**Required action**.
Reprint the full listing exactly.

**Source material**.
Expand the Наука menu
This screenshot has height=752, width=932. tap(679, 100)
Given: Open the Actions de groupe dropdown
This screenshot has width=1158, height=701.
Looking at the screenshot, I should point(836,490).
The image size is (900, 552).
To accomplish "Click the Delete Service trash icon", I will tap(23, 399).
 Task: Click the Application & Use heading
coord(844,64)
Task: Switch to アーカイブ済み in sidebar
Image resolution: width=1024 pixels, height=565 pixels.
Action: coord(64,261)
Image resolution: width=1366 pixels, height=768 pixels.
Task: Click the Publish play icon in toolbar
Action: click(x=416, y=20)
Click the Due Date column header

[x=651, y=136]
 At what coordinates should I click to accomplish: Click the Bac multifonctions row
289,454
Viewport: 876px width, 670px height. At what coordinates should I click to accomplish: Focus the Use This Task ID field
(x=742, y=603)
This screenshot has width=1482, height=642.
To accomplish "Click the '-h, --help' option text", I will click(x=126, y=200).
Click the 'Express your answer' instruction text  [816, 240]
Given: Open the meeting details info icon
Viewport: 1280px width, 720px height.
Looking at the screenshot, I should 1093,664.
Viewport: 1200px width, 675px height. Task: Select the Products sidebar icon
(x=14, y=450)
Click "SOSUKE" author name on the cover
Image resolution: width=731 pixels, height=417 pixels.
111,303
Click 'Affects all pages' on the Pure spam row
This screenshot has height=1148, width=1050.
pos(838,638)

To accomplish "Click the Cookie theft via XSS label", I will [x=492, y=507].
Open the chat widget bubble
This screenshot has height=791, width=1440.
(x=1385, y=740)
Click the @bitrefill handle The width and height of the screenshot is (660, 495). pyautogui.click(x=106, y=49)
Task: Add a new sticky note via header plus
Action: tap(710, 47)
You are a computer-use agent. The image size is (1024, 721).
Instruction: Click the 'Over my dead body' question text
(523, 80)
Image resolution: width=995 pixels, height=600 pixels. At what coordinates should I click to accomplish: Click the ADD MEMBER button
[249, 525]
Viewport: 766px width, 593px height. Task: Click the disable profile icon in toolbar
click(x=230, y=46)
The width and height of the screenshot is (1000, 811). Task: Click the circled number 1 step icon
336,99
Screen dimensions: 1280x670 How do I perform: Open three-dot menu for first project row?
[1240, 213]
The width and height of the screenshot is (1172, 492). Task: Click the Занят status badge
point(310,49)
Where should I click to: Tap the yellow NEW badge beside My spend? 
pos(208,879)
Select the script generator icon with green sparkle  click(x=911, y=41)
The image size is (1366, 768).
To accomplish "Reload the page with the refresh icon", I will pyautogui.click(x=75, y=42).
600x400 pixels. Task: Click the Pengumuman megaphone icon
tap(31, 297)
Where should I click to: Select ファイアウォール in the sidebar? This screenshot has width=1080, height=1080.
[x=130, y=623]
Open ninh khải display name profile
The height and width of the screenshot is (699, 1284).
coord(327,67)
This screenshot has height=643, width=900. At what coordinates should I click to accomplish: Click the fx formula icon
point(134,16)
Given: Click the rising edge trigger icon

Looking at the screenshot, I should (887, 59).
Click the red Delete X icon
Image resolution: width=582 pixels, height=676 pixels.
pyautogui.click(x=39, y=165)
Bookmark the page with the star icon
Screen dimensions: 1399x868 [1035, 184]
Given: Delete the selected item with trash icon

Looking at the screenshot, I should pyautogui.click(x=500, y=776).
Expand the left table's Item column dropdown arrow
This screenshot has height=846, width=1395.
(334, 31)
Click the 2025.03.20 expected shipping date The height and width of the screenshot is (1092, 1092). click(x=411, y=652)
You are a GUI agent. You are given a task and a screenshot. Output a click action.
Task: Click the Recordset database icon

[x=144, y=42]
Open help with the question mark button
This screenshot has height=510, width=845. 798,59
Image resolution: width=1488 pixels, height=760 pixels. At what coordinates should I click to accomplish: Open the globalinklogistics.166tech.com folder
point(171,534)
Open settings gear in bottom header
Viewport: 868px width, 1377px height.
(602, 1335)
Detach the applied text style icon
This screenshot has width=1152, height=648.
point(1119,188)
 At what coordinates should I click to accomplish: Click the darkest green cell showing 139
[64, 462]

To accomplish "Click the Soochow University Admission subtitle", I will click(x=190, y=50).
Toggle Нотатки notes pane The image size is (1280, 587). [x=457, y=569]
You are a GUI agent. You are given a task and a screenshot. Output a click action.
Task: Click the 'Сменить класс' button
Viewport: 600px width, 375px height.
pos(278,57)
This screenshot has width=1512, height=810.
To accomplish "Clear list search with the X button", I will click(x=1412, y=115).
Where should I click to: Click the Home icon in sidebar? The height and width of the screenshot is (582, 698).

**Task result**.
Expand the Наука menu
This screenshot has height=752, width=932. tap(679, 100)
Given: Open the Actions de groupe dropdown
This screenshot has width=1158, height=701.
Looking at the screenshot, I should point(836,490).
The image size is (900, 552).
To accomplish "Click the Delete Service trash icon", I will tap(23, 399).
 Task: Click the Application & Use heading
coord(844,64)
Task: Switch to アーカイブ済み in sidebar
Image resolution: width=1024 pixels, height=565 pixels.
Action: coord(64,261)
Image resolution: width=1366 pixels, height=768 pixels.
Task: Click the Publish play icon in toolbar
Action: click(x=416, y=20)
Click the Due Date column header

[x=651, y=136]
 At what coordinates should I click to accomplish: Click the Bac multifonctions row
289,454
Viewport: 876px width, 670px height. At what coordinates should I click to accomplish: Focus the Use This Task ID field
(x=742, y=603)
This screenshot has width=1482, height=642.
To accomplish "Click the '-h, --help' option text", I will click(x=126, y=200).
Click the 'Express your answer' instruction text  [816, 240]
Given: Open the meeting details info icon
Viewport: 1280px width, 720px height.
Looking at the screenshot, I should 1093,664.
Viewport: 1200px width, 675px height. Task: Select the Products sidebar icon
(x=14, y=450)
Click "SOSUKE" author name on the cover
Image resolution: width=731 pixels, height=417 pixels.
111,303
Click 'Affects all pages' on the Pure spam row
This screenshot has height=1148, width=1050.
pos(838,638)

To accomplish "Click the Cookie theft via XSS label", I will [x=492, y=507].
Open the chat widget bubble
This screenshot has height=791, width=1440.
(x=1385, y=740)
Click the @bitrefill handle The width and height of the screenshot is (660, 495). pyautogui.click(x=106, y=49)
Task: Add a new sticky note via header plus
Action: tap(710, 47)
You are a computer-use agent. The image size is (1024, 721).
Instruction: Click the 'Over my dead body' question text
(523, 80)
Image resolution: width=995 pixels, height=600 pixels. At what coordinates should I click to accomplish: Click the ADD MEMBER button
[249, 525]
Viewport: 766px width, 593px height. Task: Click the disable profile icon in toolbar
click(x=230, y=46)
The width and height of the screenshot is (1000, 811). Task: Click the circled number 1 step icon
336,99
Screen dimensions: 1280x670 How do I perform: Open three-dot menu for first project row?
[1240, 213]
The width and height of the screenshot is (1172, 492). Task: Click the Занят status badge
point(310,49)
Where should I click to: Tap the yellow NEW badge beside My spend? 
pos(208,879)
Select the script generator icon with green sparkle  click(x=911, y=41)
The image size is (1366, 768).
To accomplish "Reload the page with the refresh icon", I will pyautogui.click(x=75, y=42).
600x400 pixels. Task: Click the Pengumuman megaphone icon
tap(31, 297)
Where should I click to: Select ファイアウォール in the sidebar? This screenshot has width=1080, height=1080.
[x=130, y=623]
Open ninh khải display name profile
The height and width of the screenshot is (699, 1284).
coord(327,67)
This screenshot has height=643, width=900. At what coordinates should I click to accomplish: Click the fx formula icon
point(134,16)
Given: Click the rising edge trigger icon

Looking at the screenshot, I should (887, 59).
Click the red Delete X icon
Image resolution: width=582 pixels, height=676 pixels.
pyautogui.click(x=39, y=165)
Bookmark the page with the star icon
Screen dimensions: 1399x868 [1035, 184]
Given: Delete the selected item with trash icon

Looking at the screenshot, I should pyautogui.click(x=500, y=776).
Expand the left table's Item column dropdown arrow
This screenshot has height=846, width=1395.
(334, 31)
Click the 2025.03.20 expected shipping date The height and width of the screenshot is (1092, 1092). click(x=411, y=652)
You are a GUI agent. You are given a task and a screenshot. Output a click action.
Task: Click the Recordset database icon

[x=144, y=42]
Open help with the question mark button
This screenshot has height=510, width=845. 798,59
Image resolution: width=1488 pixels, height=760 pixels. At what coordinates should I click to accomplish: Open the globalinklogistics.166tech.com folder
point(171,534)
Open settings gear in bottom header
Viewport: 868px width, 1377px height.
(602, 1335)
Detach the applied text style icon
This screenshot has width=1152, height=648.
point(1119,188)
 At what coordinates should I click to accomplish: Click the darkest green cell showing 139
[64, 462]

To accomplish "Click the Soochow University Admission subtitle", I will click(x=190, y=50).
Toggle Нотатки notes pane The image size is (1280, 587). [x=457, y=569]
You are a GUI agent. You are given a task and a screenshot. Output a click action.
Task: Click the 'Сменить класс' button
Viewport: 600px width, 375px height.
pos(278,57)
This screenshot has width=1512, height=810.
To accomplish "Clear list search with the X button", I will click(x=1412, y=115).
Where should I click to: Click the Home icon in sidebar? The height and width of the screenshot is (582, 698).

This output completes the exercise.